Venture funding: We are currently seeking $2M in equity and/or debt for Sphaera that allows
for the next phase of growth while working with the Neighborhood Economics and Rockefeller
Foundation networks that are using the platform to make the deployment of over $1B in public
funding for community resilience more effective. Getting to $1.2M in the raise triggers a 400K
seed grant into a companion non-profit sidecar,2 essentially piloting what is designed as an
ongoing program to support the incubation, learning and network building activities of
community quarterbacks of the kind brought together by Neighborhood Economics.

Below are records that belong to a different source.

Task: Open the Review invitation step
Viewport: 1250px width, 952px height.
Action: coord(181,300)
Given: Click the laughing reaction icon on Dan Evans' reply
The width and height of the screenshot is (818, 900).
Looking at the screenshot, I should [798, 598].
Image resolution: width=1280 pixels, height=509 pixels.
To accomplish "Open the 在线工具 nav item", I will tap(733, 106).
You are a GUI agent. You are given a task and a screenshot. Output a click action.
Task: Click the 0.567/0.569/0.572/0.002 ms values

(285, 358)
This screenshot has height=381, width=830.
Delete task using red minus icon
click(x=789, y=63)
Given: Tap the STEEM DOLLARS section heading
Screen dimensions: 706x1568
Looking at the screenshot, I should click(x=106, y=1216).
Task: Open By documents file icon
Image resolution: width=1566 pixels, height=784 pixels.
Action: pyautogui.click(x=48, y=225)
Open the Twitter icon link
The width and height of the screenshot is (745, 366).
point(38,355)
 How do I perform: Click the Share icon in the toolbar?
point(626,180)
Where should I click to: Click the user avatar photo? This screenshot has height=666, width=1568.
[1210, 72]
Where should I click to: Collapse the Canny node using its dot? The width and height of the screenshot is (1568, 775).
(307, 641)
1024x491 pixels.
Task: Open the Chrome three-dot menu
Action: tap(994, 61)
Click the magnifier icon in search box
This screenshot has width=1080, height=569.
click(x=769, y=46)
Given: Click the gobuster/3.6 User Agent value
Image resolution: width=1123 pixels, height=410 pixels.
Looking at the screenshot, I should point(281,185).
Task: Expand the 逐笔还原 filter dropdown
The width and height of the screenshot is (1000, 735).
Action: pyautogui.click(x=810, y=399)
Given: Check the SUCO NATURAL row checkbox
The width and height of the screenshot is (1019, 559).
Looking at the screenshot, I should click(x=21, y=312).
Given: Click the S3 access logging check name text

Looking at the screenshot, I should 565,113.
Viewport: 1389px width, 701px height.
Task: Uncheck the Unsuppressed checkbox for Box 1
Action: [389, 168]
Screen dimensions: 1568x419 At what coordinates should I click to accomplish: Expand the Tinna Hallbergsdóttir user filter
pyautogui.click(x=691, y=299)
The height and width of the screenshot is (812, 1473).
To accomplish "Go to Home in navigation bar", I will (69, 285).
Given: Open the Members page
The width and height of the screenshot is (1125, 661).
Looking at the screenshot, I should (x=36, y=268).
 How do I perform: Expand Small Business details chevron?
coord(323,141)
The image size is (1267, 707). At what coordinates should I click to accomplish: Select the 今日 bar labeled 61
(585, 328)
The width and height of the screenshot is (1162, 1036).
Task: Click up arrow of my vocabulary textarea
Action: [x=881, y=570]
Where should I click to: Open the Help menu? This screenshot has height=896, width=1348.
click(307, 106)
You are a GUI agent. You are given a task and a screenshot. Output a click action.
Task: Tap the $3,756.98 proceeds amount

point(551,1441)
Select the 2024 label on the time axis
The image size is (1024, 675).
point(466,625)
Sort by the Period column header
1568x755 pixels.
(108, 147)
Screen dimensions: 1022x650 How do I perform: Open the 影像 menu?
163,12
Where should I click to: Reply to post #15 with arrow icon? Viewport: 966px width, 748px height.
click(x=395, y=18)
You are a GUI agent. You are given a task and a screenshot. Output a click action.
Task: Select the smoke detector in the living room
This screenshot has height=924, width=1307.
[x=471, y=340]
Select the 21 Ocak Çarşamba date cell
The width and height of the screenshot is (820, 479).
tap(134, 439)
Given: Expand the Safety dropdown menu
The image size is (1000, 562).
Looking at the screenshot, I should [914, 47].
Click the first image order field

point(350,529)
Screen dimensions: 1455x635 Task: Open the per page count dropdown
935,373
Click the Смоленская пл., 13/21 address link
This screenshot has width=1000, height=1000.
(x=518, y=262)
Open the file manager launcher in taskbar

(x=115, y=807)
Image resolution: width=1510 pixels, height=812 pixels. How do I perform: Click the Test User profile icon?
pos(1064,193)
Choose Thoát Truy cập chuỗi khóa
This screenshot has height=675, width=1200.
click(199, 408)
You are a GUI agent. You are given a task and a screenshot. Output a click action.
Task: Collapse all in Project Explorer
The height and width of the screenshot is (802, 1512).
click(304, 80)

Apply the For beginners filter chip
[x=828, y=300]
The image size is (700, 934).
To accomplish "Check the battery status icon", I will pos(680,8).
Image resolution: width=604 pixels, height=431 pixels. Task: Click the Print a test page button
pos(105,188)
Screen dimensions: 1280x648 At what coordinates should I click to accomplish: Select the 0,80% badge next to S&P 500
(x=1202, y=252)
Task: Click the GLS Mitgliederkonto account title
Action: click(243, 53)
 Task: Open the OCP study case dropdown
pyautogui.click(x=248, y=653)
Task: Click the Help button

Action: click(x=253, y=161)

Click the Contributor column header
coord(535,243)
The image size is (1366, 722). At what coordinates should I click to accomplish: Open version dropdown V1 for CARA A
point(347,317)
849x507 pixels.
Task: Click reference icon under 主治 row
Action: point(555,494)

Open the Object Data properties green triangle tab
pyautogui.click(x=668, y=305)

Project funding:The Neighborhood Economics network is, together, raising $1M over the next
two years for its collective impact work, enabling the group of community leaders in Detroit,
Cincinnati and Providence to collaborate on replicable models for financial inclusion, locally
appropriate economic development and planning. This work will forge new connections
between, and tell the story of, resilient, inclusive local economies that become stronger and
smarter as the pioneers learn from each other, supported by both analog and digital platforms.
We are seeking a $50,000 grant now to provide leverage for a grant proposal to the Knight
Foundation and other funders.

2 See the Appendix for a note on structure.


Appendix - Hybrids for a higher purpose

Sphaera is set up as a hybrid social enterprise, consisting of a for-profit Public Benefit


Corporation (PBC) and a non-profit 501c(3) sidecar with a related mission.

The PBC is mission anchored, with protective provisions for a class of Founder stock that is
held by the four (non profit) social change organizations that collaborated on its genesis:
Ecotrust, Island Institute, Mercy Corps and Oxfam America. It is governed by a typical Series A
board, with founder, investor and management team representation, as well as representation
from the community of users. Its core concern is to build the peer platform and sell related
software-as-a-service to foundations and other actors in the social change industry
essentially getting the rich kids in the industry to pay for the radically horizontal peer-to-peer
infrastructure. Exit strategies we contemplate include sale to the community of social change
organizations and peers that are co-creating value on the platform. Sphaeras financial and
social impact are directly proportionate: the more portals come online, the larger the global,
living library of solutions available to people working on solving the hard problems of the 21st
century becomes.

The sidecar is governed with by a separate, independent board of directors. It exists to


leverage the for-profit: it makes grants of software licenses to underserved communities, and
provides financial and staff resources to use them effectively, create new solutions, and
engage in collaboration. It also undertakes special projects that advance the overall mission of
accelerating the pace of social change, is dedicated to peer learning across the ecosystem,
and serves as conduit to international partners who are not comfortable working with any for
profit, even when it is a social enterprise.

Advisory Board (non governing)

Licenses, $, pro bono services Peer learning, unusual alliances

This hybrid structure is directly inspired by Salesforce.com, whose sidecar non-profit, the
Salesforce.com Foundation exists to leverage the IP, talent and resources of the for-profit.
Initially intended as a corporate philanthropy program, it quickly emerged as a very productive
customer acquisition channel. In similar fashion we can get the flywheel of a network effect
going by having the sidecar focused on facilitating peer learning, brokering solutions, and
actively growing the network of networks.